New Nonprofit Cooperative tries to stop .org domain sale

A few months back, Internet Society declared that they are going to step down from overseeing registrations of websites in the .org domain and it will be passed on to a private firm, Ethos Capital. This deal was in effect at the cost of $1.1 billion. Since then, we have seen that various nonprofit personalities are raising their voice of concern against this sale decision.

Ethos Capital is a specialized private equity investment firm that was found last year only. Reuters reported that nonprofit organizations are against this sales deal because they are concerned that the private entity can now charge the price for registration and renewing of domains.

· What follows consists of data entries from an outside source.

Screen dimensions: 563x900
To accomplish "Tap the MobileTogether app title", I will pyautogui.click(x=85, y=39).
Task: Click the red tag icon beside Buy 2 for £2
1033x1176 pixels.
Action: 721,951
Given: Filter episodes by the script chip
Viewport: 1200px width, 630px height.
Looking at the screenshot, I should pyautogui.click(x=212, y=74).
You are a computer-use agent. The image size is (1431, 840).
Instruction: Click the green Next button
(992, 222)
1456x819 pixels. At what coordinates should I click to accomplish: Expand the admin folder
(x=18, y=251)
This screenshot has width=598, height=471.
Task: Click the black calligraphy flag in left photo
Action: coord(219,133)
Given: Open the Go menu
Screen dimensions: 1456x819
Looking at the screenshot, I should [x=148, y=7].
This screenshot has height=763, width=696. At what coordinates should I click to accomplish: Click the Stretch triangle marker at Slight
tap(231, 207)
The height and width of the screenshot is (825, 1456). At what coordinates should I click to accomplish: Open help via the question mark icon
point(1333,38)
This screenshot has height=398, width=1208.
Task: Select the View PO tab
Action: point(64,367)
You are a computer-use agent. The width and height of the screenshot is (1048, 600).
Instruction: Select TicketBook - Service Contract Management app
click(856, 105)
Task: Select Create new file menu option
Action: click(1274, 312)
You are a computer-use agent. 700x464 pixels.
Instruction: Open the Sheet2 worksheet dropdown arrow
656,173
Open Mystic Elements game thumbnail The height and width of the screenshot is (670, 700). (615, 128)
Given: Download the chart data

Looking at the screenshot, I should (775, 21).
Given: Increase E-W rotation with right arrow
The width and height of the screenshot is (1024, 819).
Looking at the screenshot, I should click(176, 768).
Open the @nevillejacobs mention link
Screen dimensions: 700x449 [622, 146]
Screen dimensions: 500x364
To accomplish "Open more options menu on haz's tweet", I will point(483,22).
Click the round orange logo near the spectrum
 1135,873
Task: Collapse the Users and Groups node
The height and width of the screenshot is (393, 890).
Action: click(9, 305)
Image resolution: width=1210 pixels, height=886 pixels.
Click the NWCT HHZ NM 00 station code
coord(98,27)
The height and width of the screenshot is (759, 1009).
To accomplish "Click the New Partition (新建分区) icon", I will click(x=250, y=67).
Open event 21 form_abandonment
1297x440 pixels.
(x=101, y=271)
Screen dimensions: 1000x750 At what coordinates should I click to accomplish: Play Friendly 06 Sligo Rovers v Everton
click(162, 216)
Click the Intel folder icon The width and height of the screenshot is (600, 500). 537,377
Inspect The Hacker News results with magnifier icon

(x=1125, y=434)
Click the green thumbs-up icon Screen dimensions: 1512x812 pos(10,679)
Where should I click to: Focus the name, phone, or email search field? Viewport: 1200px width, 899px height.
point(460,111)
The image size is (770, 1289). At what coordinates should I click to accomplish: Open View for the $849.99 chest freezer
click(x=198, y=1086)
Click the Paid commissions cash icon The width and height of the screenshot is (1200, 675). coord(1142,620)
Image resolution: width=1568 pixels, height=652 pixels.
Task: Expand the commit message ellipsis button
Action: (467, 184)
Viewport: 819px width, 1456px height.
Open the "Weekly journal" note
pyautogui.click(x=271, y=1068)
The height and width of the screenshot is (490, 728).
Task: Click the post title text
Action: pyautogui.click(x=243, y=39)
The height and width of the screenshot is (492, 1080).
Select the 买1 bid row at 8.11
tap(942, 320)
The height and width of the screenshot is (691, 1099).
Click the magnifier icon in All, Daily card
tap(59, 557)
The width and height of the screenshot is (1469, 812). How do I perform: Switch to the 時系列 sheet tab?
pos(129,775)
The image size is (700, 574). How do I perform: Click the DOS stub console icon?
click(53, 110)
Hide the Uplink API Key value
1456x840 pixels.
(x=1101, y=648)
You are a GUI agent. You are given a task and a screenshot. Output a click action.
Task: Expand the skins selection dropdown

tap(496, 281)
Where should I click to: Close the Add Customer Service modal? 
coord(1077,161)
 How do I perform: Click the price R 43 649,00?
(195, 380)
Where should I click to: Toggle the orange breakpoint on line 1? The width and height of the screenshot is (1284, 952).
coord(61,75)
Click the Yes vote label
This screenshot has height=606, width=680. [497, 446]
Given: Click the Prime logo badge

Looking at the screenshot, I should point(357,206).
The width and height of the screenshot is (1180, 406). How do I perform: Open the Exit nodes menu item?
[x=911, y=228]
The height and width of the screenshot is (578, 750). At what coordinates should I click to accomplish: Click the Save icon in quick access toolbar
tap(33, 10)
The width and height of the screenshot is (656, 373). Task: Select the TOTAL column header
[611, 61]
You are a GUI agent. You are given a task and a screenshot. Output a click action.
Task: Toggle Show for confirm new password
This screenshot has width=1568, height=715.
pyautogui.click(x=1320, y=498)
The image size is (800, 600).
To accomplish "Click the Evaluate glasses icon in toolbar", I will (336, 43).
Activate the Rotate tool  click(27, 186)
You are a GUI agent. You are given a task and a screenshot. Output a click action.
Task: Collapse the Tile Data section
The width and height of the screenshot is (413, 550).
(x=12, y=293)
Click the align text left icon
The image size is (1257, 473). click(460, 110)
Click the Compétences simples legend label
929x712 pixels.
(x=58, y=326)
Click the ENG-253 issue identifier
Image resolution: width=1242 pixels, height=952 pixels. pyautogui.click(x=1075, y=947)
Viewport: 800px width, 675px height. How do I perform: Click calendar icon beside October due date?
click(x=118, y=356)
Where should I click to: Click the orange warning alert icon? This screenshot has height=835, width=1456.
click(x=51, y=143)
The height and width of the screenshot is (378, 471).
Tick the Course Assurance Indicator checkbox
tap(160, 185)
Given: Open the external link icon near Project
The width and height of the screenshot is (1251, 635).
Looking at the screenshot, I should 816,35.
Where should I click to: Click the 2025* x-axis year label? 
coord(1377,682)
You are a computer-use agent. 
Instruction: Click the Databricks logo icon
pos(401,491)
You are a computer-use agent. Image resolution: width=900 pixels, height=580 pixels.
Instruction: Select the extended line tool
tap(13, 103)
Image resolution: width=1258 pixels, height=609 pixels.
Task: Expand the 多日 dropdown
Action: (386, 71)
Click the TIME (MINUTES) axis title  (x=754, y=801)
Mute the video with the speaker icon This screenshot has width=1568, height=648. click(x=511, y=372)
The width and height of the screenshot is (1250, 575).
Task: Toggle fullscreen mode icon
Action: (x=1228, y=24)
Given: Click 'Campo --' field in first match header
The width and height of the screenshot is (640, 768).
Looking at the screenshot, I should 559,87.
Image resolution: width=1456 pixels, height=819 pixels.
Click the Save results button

Now, according to news, to tackle this situation, the non-profit organizations have come up with a new nonprofit cooperative corporation that might limit the sales deal to a private company.

New Nonprofit Cooperative tries to stop .org domain sale
New Nonprofit Cooperative tries to stop .org domain sale

This new cooperative corporation has well-known personalities who have the power to influence up to a certain level. It includes  Esther Dyson, the founding chairwoman of ICANN, Katherine Maher, the CEO of Wikimedia Foundation at directorial positions. Other notable members of this cooperative corporation are ICANN President Michael Roberts, MacArthur Foundation’s Jeff Ubois, and Bill Woodcock of Packet Clearing House.

Ina recent interview to The New York Times, Esther Dyson said “This is a better alternative. If you’re owned by private equity, your incentive is to make a profit. Our incentive is to serve and protect nonprofits and the public.”

Similarly, Wikipedia’s parent organization, Wikimedia Foundation’s CEO Katherine Maher said: “There needs to be a place on the internet that represents the public interest, where educational sites, humanitarian sites, and organizations like Wikipedia can provide a broader public benefit.”

It seems that this cooperative corporation group members have already discussed the matter with U.S. Congress to suggest Internet Society to reconsider this controversial sale.